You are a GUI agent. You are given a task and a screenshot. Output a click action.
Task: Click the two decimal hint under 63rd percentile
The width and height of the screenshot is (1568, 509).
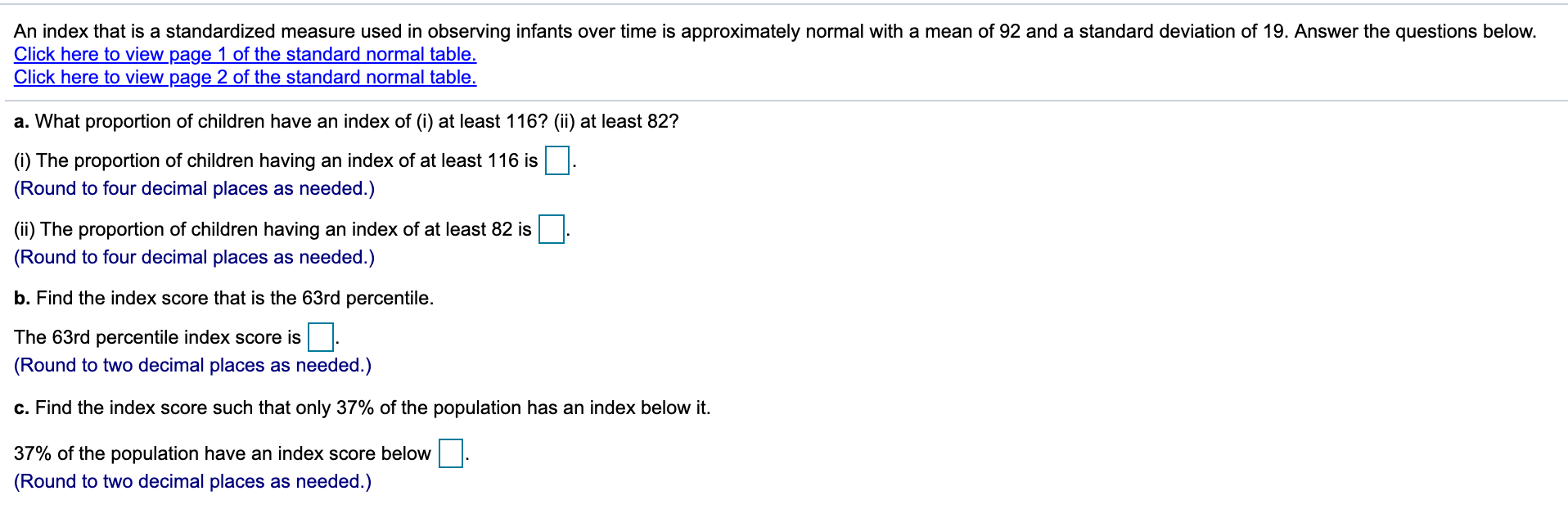click(x=192, y=365)
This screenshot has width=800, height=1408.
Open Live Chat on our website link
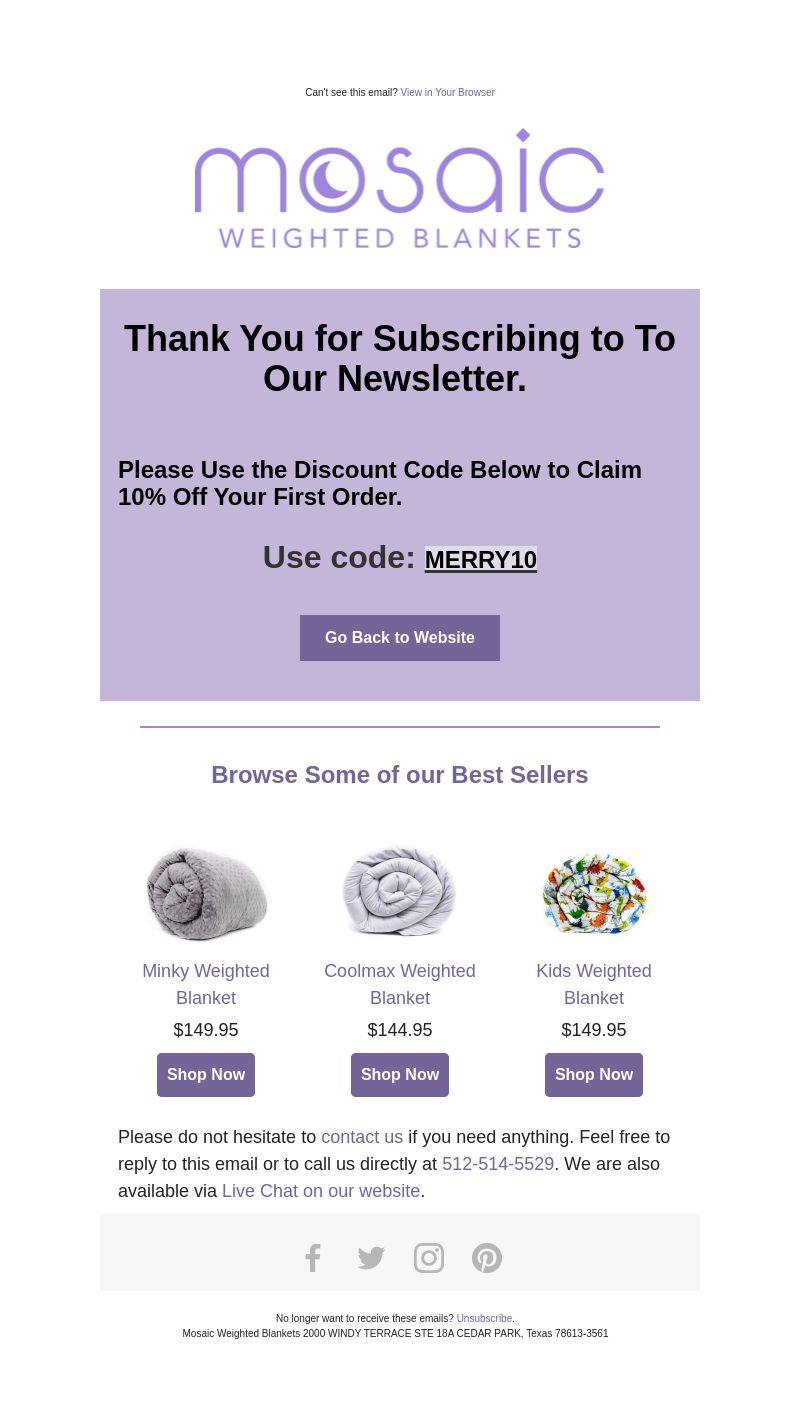tap(321, 1191)
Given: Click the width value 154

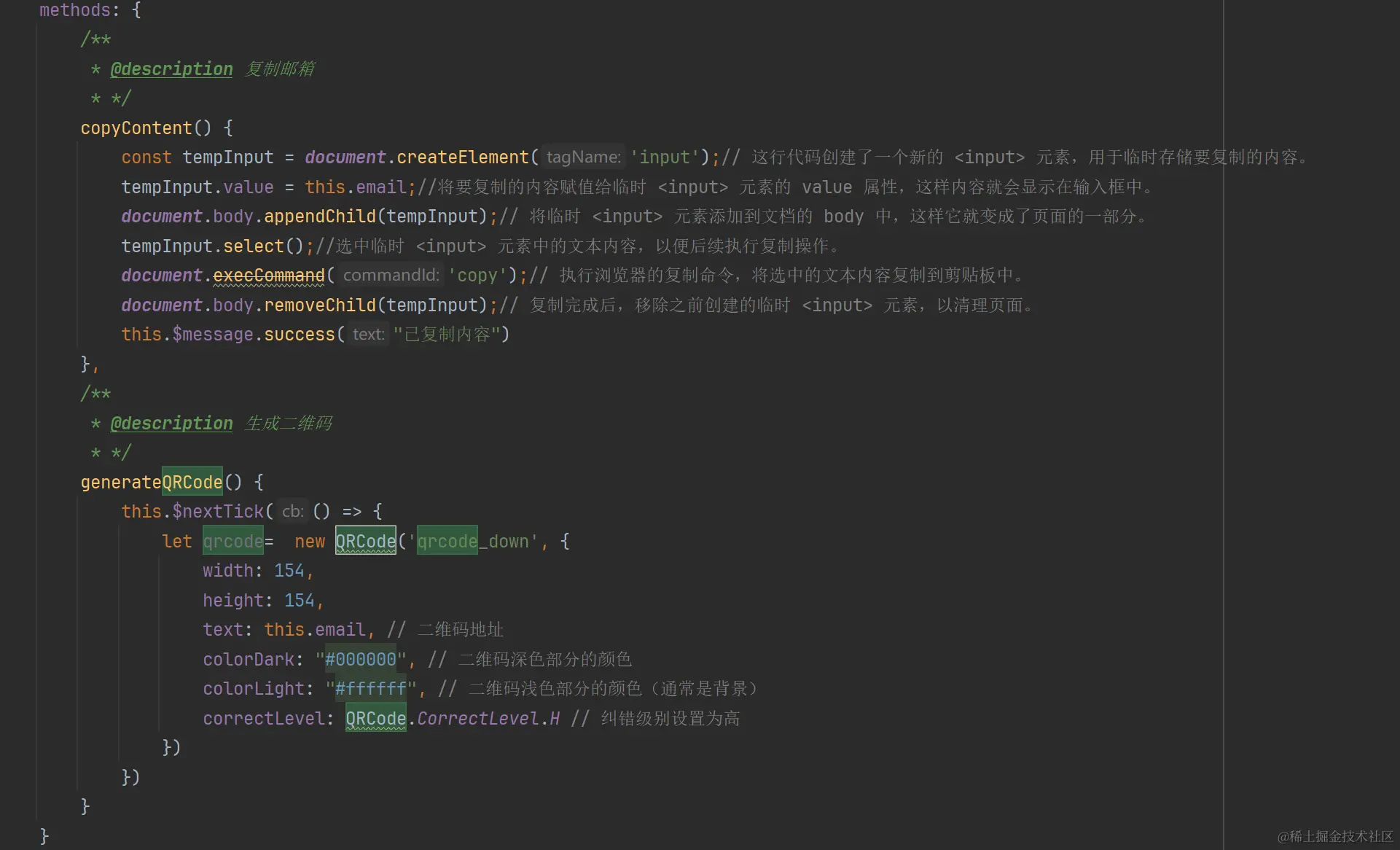Looking at the screenshot, I should (289, 571).
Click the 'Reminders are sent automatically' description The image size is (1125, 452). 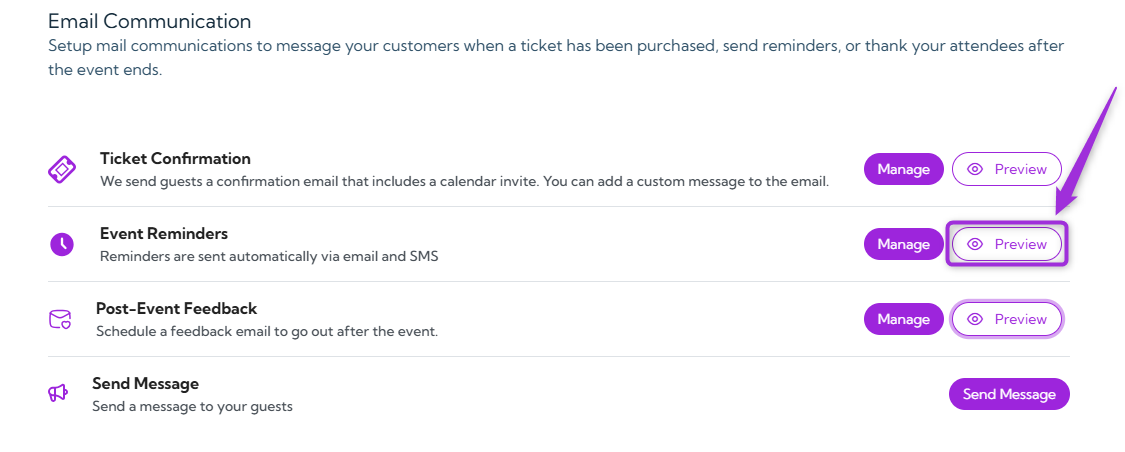[269, 256]
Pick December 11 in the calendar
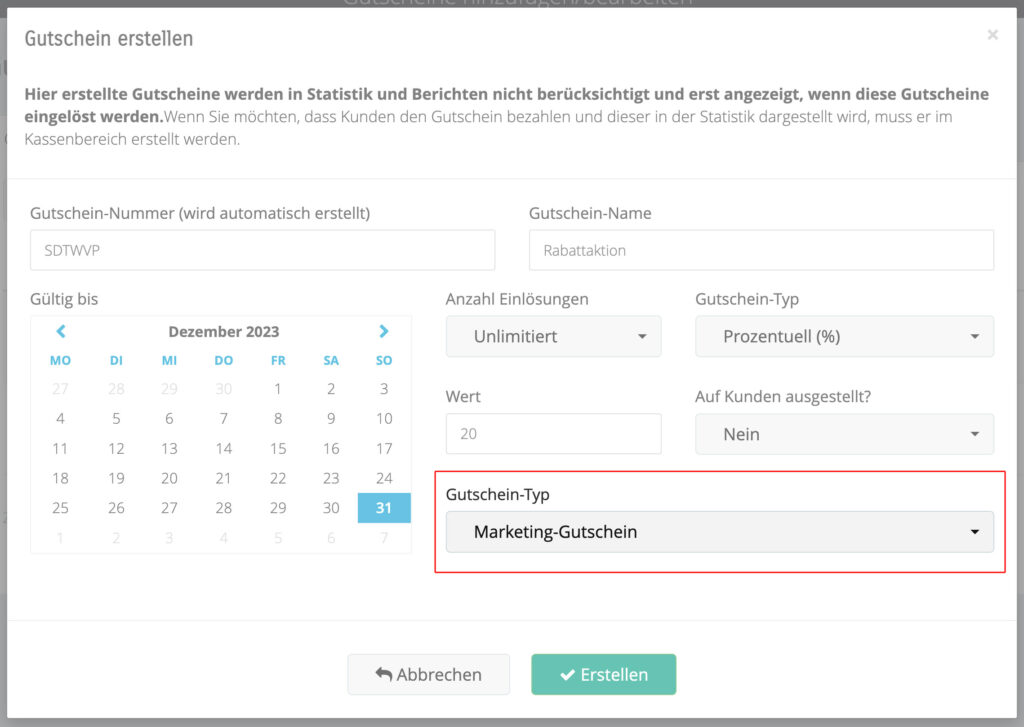The width and height of the screenshot is (1024, 727). coord(61,449)
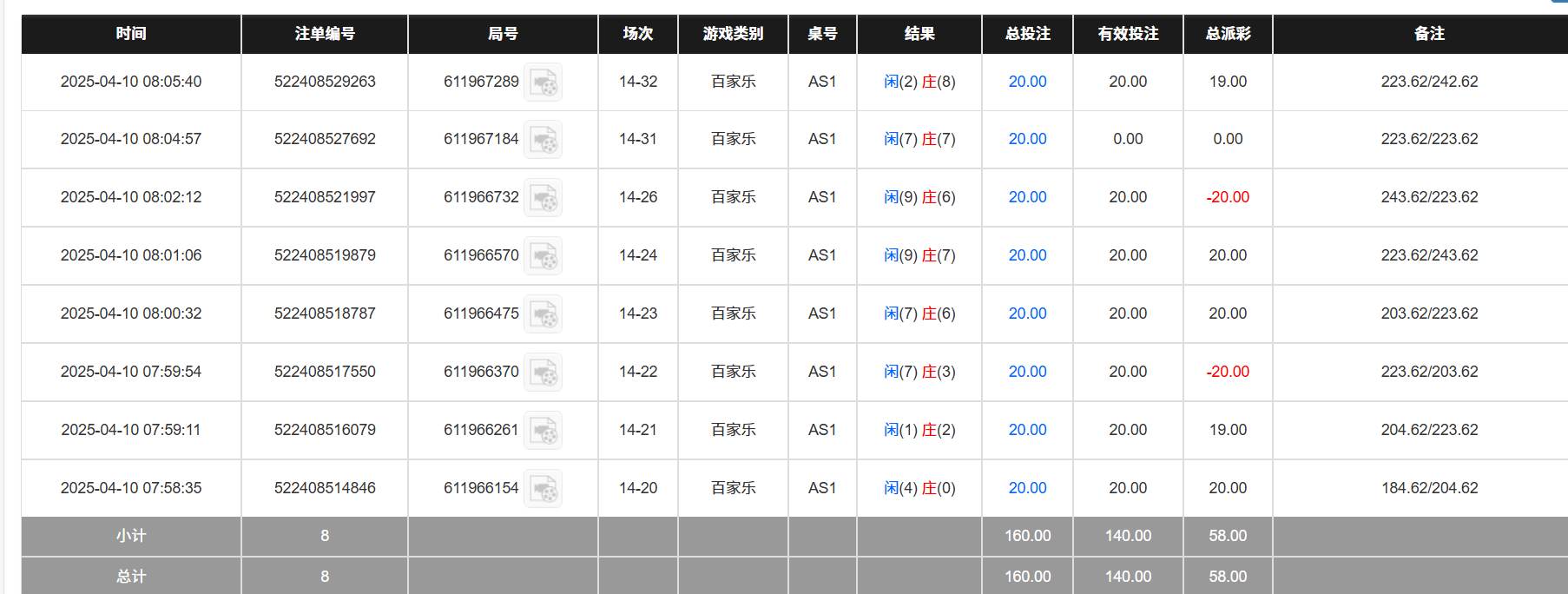Click the 注单编号 column header

[x=325, y=34]
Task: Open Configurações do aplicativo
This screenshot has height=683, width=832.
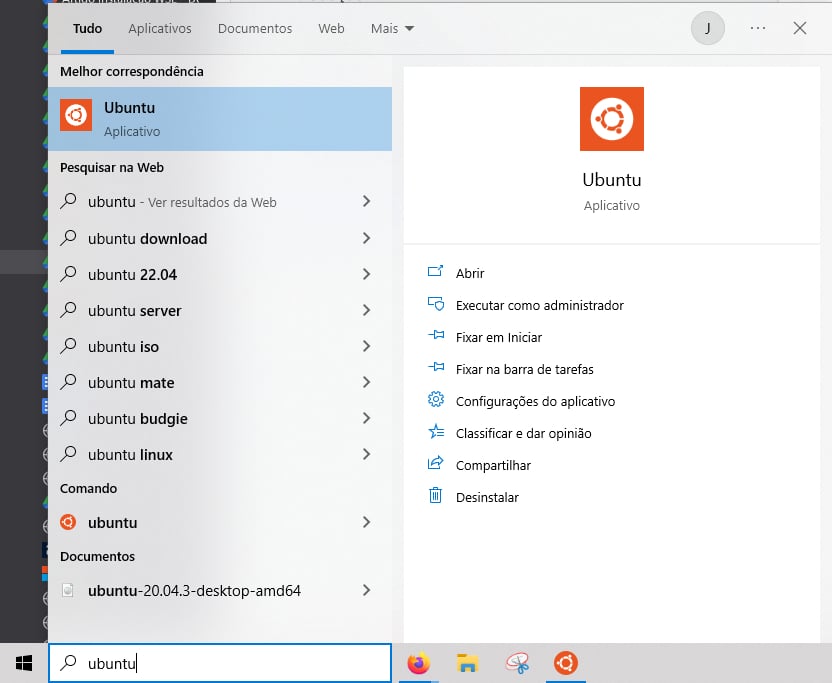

_ _ _

- **Given task**
Quote the rows word for word from their start through the line containing "tap(321, 1191)", with that line included, and leave the pictures out of your answer.

- **Correct answer**
You are a GUI agent. You are given a task and a screenshot. Output a click action.
Task: Click the two decimal hint under 63rd percentile
The width and height of the screenshot is (1568, 509).
click(x=192, y=365)
This screenshot has width=800, height=1408.
Open Live Chat on our website link
tap(321, 1191)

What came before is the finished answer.